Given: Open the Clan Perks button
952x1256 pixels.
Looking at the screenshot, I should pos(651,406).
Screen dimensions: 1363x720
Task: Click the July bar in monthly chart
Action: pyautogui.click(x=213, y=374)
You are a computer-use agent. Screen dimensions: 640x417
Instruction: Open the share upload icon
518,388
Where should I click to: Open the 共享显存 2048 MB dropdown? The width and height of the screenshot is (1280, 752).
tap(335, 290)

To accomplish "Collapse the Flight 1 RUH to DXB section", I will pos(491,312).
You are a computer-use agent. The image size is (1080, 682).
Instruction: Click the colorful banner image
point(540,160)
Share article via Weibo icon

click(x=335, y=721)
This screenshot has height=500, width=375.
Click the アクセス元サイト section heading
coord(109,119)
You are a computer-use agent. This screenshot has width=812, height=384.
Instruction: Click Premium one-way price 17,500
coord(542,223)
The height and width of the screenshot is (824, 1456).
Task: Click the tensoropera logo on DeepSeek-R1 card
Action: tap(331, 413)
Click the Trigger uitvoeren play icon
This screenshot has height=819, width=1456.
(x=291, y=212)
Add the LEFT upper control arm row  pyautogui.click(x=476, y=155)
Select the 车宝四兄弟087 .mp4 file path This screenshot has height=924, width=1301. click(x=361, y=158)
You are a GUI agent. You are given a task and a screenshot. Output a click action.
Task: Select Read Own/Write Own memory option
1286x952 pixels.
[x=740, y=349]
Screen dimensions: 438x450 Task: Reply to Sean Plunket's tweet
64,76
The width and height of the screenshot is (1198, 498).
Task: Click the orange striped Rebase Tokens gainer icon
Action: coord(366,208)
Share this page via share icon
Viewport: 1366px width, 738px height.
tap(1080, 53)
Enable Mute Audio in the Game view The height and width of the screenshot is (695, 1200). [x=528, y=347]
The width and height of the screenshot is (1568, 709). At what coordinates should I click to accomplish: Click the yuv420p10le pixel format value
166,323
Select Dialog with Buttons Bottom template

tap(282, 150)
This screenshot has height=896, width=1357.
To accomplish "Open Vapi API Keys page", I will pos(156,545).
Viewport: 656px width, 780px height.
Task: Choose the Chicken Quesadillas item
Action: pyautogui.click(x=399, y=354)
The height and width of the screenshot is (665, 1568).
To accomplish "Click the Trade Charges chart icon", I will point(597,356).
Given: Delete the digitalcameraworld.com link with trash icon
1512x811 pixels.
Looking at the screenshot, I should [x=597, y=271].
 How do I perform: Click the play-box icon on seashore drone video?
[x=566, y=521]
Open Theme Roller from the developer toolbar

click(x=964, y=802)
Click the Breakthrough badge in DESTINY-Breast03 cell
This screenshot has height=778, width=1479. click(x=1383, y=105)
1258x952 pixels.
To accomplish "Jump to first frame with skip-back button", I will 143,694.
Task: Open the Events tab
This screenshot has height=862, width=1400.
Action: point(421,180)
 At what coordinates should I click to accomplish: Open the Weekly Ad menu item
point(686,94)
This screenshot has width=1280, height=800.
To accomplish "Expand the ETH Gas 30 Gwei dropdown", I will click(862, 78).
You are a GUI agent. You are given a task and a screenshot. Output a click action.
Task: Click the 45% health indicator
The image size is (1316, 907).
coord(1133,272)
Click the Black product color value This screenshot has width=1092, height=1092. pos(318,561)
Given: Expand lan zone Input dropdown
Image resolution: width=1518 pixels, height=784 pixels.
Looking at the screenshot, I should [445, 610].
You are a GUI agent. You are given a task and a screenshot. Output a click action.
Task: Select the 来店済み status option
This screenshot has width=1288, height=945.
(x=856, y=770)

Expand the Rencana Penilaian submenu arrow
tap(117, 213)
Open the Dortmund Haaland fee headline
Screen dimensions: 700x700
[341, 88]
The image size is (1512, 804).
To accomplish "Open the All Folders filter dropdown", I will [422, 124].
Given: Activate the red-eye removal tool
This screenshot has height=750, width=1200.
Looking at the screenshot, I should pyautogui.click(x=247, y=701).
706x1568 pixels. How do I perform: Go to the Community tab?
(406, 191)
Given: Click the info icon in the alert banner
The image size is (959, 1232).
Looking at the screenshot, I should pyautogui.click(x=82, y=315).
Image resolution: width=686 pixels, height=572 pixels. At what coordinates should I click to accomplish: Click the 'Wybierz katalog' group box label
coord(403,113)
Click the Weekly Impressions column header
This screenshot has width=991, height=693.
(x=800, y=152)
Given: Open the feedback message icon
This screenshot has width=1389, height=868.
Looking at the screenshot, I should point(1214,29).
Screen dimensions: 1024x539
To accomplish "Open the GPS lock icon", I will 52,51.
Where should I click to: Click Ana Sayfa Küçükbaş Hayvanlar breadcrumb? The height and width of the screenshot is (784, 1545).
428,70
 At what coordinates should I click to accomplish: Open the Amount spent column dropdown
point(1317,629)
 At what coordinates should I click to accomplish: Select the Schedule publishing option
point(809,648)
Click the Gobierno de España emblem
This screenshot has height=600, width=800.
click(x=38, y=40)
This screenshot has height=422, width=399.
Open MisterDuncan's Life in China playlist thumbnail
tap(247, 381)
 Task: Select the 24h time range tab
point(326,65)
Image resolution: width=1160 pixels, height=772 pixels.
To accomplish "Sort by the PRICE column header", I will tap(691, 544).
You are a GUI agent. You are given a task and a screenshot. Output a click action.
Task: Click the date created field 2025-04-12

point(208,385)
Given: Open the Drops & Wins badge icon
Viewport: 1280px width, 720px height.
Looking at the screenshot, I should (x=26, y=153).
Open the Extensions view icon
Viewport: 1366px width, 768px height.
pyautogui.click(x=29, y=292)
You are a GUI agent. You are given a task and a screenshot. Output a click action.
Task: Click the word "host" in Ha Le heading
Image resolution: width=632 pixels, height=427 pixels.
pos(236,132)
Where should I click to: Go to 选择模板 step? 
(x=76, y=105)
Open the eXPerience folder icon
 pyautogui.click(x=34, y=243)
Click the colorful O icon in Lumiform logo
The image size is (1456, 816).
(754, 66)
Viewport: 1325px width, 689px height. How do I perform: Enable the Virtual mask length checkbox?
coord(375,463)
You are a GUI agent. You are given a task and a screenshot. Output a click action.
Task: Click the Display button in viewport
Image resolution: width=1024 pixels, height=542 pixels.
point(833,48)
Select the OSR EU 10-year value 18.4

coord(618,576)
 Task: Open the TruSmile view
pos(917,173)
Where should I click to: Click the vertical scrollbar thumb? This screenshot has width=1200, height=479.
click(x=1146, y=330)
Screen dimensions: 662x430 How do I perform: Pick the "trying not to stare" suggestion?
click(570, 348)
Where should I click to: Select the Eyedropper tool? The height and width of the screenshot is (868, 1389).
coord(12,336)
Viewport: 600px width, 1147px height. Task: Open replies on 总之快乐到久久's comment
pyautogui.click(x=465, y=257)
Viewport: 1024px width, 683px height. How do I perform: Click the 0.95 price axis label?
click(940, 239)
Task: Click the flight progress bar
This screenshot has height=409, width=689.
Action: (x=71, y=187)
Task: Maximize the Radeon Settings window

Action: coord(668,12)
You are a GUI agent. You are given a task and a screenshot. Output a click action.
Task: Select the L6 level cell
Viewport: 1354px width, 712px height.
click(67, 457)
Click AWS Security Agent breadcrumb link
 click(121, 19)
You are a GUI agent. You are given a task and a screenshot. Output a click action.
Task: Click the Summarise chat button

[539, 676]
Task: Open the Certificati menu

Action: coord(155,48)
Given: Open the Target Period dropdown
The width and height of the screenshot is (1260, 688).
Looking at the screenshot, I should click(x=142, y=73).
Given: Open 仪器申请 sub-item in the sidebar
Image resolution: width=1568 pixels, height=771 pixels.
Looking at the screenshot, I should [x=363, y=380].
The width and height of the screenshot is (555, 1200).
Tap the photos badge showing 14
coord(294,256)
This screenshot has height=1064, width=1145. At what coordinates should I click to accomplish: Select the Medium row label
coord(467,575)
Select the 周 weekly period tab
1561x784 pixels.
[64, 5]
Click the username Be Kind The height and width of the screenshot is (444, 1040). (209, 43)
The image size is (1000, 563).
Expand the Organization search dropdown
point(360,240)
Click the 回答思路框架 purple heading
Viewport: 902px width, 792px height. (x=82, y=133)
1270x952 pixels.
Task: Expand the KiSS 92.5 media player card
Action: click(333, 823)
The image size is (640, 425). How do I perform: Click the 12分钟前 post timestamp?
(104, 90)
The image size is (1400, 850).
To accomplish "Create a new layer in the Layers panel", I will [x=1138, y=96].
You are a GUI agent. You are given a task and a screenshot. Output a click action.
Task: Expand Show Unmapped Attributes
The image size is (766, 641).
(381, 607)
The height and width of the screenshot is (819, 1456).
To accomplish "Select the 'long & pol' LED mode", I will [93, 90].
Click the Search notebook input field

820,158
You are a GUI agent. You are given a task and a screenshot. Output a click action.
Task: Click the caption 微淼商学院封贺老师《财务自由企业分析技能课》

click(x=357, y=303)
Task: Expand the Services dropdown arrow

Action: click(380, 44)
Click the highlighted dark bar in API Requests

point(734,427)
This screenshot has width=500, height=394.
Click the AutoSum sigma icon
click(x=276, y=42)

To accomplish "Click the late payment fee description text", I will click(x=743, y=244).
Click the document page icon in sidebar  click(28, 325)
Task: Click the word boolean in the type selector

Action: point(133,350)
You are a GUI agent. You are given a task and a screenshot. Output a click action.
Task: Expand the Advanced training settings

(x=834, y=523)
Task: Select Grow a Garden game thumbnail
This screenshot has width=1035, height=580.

*-*-*

Written task: Please repeat the lines above, from the line containing "Screen dimensions: 438x450" through the line containing "click(x=964, y=802)", with both of those lines included.

Task response:
Screen dimensions: 438x450 Task: Reply to Sean Plunket's tweet
64,76
The width and height of the screenshot is (1198, 498).
Task: Click the orange striped Rebase Tokens gainer icon
Action: coord(366,208)
Share this page via share icon
Viewport: 1366px width, 738px height.
tap(1080, 53)
Enable Mute Audio in the Game view The height and width of the screenshot is (695, 1200). [x=528, y=347]
The width and height of the screenshot is (1568, 709). At what coordinates should I click to accomplish: Click the yuv420p10le pixel format value
166,323
Select Dialog with Buttons Bottom template

tap(282, 150)
This screenshot has height=896, width=1357.
To accomplish "Open Vapi API Keys page", I will pos(156,545).
Viewport: 656px width, 780px height.
Task: Choose the Chicken Quesadillas item
Action: pyautogui.click(x=399, y=354)
The height and width of the screenshot is (665, 1568).
To accomplish "Click the Trade Charges chart icon", I will point(597,356).
Given: Delete the digitalcameraworld.com link with trash icon
1512x811 pixels.
Looking at the screenshot, I should [x=597, y=271].
 How do I perform: Click the play-box icon on seashore drone video?
[x=566, y=521]
Open Theme Roller from the developer toolbar

click(x=964, y=802)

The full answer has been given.